— BEGIN Exercise material —

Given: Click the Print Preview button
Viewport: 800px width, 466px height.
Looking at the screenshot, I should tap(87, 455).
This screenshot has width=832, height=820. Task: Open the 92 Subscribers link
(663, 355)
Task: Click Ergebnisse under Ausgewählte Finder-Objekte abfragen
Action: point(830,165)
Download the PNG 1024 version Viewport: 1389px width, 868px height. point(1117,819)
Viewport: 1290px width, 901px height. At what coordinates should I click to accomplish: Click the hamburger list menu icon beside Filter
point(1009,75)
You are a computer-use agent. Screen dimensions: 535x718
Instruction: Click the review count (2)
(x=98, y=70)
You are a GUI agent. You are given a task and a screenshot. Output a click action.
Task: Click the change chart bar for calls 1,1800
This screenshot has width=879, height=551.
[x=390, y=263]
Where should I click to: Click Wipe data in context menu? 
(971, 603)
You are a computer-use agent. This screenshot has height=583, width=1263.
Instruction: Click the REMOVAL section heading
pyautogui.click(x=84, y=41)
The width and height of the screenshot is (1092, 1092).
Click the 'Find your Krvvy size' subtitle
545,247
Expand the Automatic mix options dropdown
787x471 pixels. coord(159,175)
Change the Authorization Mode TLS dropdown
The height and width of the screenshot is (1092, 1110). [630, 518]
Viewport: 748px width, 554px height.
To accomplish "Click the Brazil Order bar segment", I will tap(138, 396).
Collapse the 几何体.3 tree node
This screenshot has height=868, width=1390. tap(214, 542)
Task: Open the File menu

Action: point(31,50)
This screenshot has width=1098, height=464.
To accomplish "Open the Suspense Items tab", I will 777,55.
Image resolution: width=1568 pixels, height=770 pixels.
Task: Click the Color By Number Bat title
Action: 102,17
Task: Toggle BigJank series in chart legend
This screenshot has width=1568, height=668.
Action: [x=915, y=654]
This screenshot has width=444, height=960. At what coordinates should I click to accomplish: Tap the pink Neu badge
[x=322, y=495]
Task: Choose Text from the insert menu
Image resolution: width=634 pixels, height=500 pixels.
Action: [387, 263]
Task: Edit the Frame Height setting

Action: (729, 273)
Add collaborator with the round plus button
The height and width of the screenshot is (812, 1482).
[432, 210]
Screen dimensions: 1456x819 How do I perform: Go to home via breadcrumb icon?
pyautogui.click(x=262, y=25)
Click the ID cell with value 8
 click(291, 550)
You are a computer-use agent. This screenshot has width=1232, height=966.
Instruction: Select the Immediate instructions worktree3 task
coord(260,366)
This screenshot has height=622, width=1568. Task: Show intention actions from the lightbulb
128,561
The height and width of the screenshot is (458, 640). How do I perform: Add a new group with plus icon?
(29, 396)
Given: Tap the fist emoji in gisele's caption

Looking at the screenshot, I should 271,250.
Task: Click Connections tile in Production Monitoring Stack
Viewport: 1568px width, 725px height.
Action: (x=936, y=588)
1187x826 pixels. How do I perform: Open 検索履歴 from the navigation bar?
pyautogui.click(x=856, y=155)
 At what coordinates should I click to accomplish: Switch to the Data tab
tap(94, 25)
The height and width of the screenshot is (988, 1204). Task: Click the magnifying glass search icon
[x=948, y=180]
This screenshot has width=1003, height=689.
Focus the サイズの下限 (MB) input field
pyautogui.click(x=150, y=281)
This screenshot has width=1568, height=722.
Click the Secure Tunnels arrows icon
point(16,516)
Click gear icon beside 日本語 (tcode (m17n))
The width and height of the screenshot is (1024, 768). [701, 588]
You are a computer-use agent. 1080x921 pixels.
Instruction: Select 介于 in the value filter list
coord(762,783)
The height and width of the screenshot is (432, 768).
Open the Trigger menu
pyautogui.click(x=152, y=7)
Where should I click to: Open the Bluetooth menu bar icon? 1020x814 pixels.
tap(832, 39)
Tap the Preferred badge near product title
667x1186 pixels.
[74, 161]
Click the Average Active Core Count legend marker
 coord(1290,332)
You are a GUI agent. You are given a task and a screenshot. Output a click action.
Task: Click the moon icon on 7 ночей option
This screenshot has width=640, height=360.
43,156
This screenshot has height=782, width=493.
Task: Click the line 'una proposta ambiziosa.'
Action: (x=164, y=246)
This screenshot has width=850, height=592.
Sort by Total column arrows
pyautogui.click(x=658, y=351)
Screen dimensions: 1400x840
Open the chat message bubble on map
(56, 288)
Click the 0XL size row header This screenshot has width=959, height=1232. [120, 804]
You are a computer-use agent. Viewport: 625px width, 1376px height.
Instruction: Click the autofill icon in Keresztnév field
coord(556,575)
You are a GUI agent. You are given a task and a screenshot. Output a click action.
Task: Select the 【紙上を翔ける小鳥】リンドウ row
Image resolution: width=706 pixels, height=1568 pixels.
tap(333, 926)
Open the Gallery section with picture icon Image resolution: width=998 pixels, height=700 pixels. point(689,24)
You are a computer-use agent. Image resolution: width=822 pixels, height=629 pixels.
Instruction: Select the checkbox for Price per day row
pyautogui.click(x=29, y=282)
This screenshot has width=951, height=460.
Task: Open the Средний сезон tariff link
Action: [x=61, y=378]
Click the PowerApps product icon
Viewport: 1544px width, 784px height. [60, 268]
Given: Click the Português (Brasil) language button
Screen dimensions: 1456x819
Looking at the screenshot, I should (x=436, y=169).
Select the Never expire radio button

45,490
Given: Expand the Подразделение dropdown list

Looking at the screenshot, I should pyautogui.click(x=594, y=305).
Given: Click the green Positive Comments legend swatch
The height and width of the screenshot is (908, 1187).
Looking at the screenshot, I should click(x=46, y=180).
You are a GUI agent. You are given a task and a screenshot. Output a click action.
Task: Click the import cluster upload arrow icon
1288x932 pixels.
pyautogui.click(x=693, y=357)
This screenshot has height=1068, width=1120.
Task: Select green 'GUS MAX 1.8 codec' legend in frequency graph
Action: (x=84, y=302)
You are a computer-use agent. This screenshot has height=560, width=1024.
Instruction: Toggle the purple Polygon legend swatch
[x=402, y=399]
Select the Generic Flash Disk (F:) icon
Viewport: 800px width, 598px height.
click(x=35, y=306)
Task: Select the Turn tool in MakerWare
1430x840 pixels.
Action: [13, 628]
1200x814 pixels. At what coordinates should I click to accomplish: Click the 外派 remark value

— END Exercise material —

Reproduce the records word for word from their beginning down to and including the line with "pyautogui.click(x=84, y=41)".

[Output for this task]
Given: Click the Print Preview button
Viewport: 800px width, 466px height.
Looking at the screenshot, I should tap(87, 455).
This screenshot has width=832, height=820. Task: Open the 92 Subscribers link
(663, 355)
Task: Click Ergebnisse under Ausgewählte Finder-Objekte abfragen
Action: point(830,165)
Download the PNG 1024 version Viewport: 1389px width, 868px height. point(1117,819)
Viewport: 1290px width, 901px height. At what coordinates should I click to accomplish: Click the hamburger list menu icon beside Filter
point(1009,75)
You are a computer-use agent. Screen dimensions: 535x718
Instruction: Click the review count (2)
(x=98, y=70)
You are a GUI agent. You are given a task and a screenshot. Output a click action.
Task: Click the change chart bar for calls 1,1800
This screenshot has width=879, height=551.
[x=390, y=263]
Where should I click to: Click Wipe data in context menu? 
(971, 603)
You are a computer-use agent. This screenshot has height=583, width=1263.
Instruction: Click the REMOVAL section heading
pyautogui.click(x=84, y=41)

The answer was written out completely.